Problem requirements:
Print verbatim every line from the one containing "You are a computer-use agent. Viewport: 1616px" down to the one containing "click(897, 11)", including both of those lines.
## start
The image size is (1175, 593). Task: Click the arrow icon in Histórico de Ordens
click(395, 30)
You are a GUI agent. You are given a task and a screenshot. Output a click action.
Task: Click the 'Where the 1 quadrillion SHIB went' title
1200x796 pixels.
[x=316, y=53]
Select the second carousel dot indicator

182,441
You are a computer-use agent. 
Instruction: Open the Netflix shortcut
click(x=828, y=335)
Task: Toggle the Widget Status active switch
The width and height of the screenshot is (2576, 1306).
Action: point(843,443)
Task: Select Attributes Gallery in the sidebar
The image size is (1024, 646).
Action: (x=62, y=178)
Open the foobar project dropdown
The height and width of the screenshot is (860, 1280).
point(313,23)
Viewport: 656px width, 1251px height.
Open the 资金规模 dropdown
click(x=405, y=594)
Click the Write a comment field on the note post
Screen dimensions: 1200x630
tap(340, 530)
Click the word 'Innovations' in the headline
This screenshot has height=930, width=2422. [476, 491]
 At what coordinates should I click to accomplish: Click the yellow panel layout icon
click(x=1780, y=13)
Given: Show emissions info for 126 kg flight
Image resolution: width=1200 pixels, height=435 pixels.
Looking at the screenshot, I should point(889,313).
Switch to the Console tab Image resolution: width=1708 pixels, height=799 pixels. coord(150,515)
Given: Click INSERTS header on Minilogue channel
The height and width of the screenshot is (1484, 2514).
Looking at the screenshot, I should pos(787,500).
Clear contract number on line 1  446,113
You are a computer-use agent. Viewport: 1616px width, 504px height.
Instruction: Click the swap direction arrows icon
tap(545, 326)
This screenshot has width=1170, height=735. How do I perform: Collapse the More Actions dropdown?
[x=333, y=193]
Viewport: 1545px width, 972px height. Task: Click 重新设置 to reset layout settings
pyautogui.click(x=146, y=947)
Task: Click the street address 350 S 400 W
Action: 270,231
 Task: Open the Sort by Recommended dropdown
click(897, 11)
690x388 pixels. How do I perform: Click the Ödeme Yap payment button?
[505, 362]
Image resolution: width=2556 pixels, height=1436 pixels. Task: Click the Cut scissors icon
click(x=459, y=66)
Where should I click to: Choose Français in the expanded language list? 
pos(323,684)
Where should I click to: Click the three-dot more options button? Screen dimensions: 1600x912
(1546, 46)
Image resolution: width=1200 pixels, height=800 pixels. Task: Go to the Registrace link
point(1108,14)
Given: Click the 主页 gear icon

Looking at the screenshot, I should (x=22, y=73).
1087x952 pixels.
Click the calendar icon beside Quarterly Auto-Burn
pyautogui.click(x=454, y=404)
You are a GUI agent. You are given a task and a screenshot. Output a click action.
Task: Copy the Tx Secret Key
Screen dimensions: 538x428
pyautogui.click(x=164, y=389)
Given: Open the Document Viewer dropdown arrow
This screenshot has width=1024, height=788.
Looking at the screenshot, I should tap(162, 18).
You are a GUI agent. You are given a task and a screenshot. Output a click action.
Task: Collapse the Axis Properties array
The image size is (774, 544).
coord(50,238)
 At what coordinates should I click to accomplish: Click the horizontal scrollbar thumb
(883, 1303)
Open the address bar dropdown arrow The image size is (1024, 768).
## end
Full output:
You are a computer-use agent. Viewport: 1616px width, 504px height.
Instruction: Click the swap direction arrows icon
tap(545, 326)
This screenshot has width=1170, height=735. How do I perform: Collapse the More Actions dropdown?
[x=333, y=193]
Viewport: 1545px width, 972px height. Task: Click 重新设置 to reset layout settings
pyautogui.click(x=146, y=947)
Task: Click the street address 350 S 400 W
Action: 270,231
 Task: Open the Sort by Recommended dropdown
click(897, 11)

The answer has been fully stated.